If all goes well, your roots will reach the bottom of the cups in about a week and they will be ready for transplanting.
What kind of solution do I need to soak my rockwool cubes in?
You can make a simple solution using distilled water. However, some growers prefer to use a cloning solution or powder with hormones that aid the clone root. Gels tend to work better than powders as they provide a more even coat.
What pH do the cubes need to be soaked in?
Rockwool cubes have a natural pH of 7, which is too alkaline for clones to develop. Cubes should be soaked in distilled water with a pH of 5.5.
If you add nutrients, be sure to keep the nutrient pH as close to 5.5 as possible.
I am thinking of using a single HLG 260
HLG 260 lights are known to be an all-around good light product for all phases of cannabis growth, and their intensity can be adjusted with the built in dimmer switch. This is good because, whatever lighting product you use, you want to be sure it gives off fairly mild light that is not overly strong. Inexpensive CFLs or other fluorescent grow lights are also ideal.
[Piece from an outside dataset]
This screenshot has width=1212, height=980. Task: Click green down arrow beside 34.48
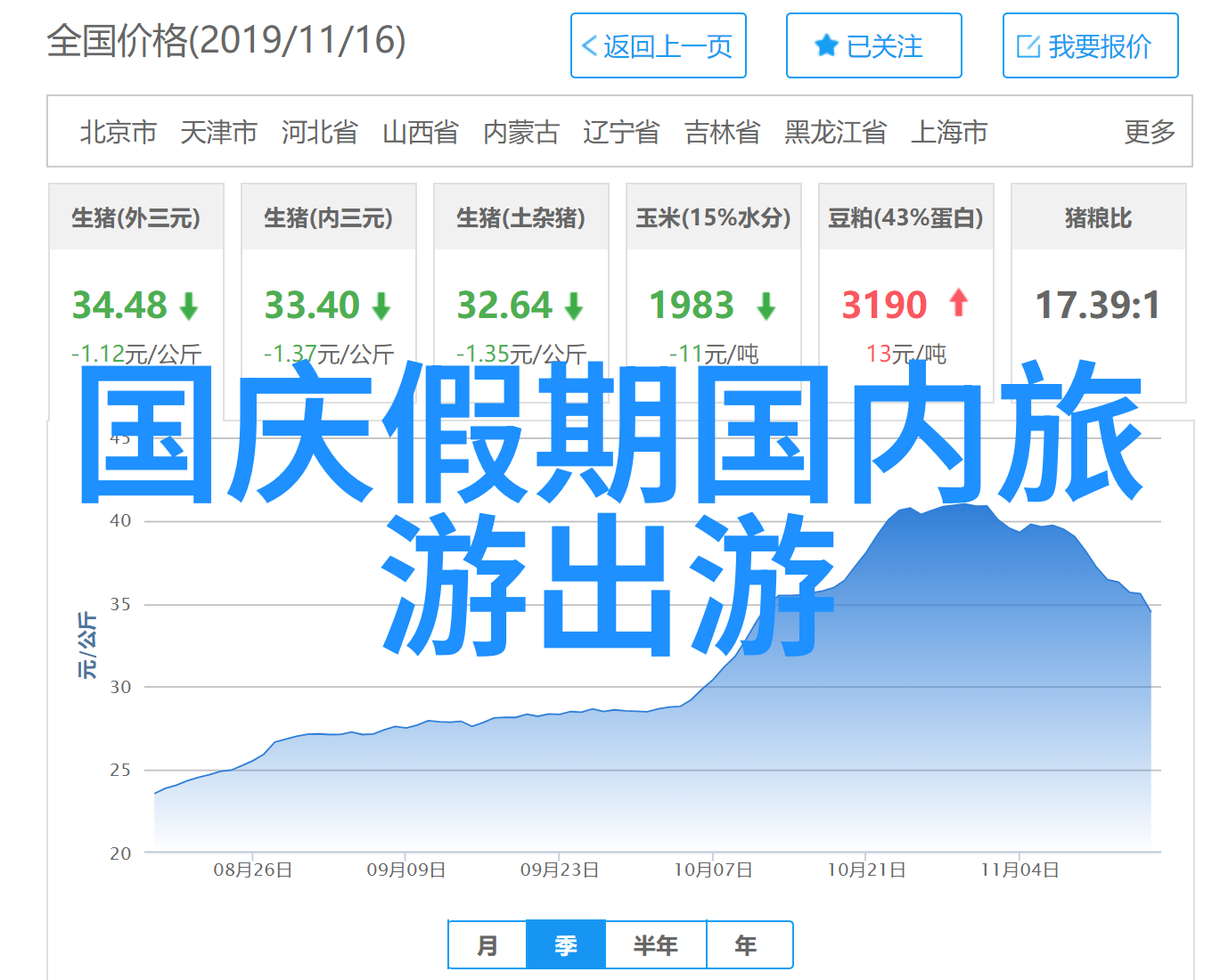coord(189,306)
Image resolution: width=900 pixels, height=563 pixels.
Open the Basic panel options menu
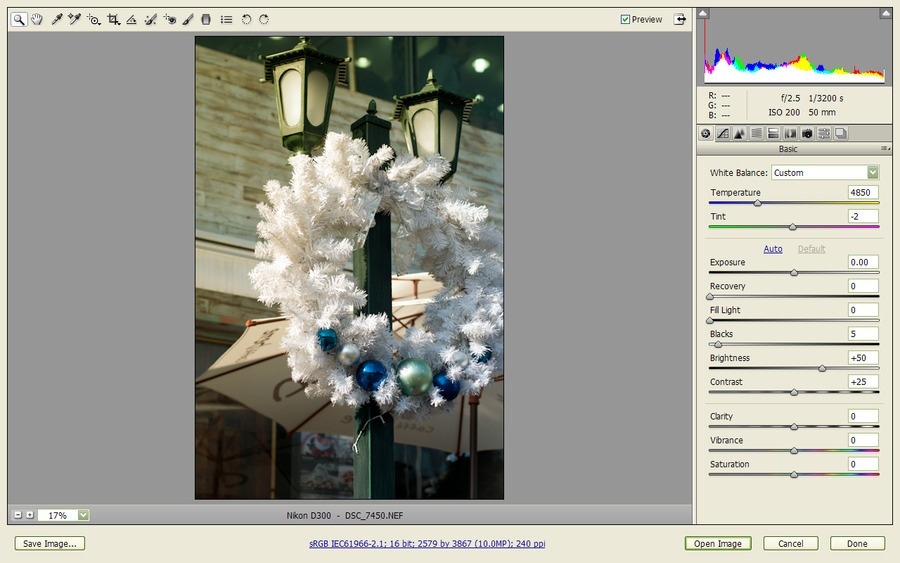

Once you’ve successfully cloned your cannabis, you’ll want to keep in mind that their root systems are going to be a bit more sensitive and they’ll need a little extra care early on. In a matter of weeks, however, your plants should grow strong and be just as hardy as any other.
You can even feel comfortable with topping your clones like you would any other plant when the time comes.
But you already knew that, right? As in all things, nurture your plants well and they should reward you amply in the end.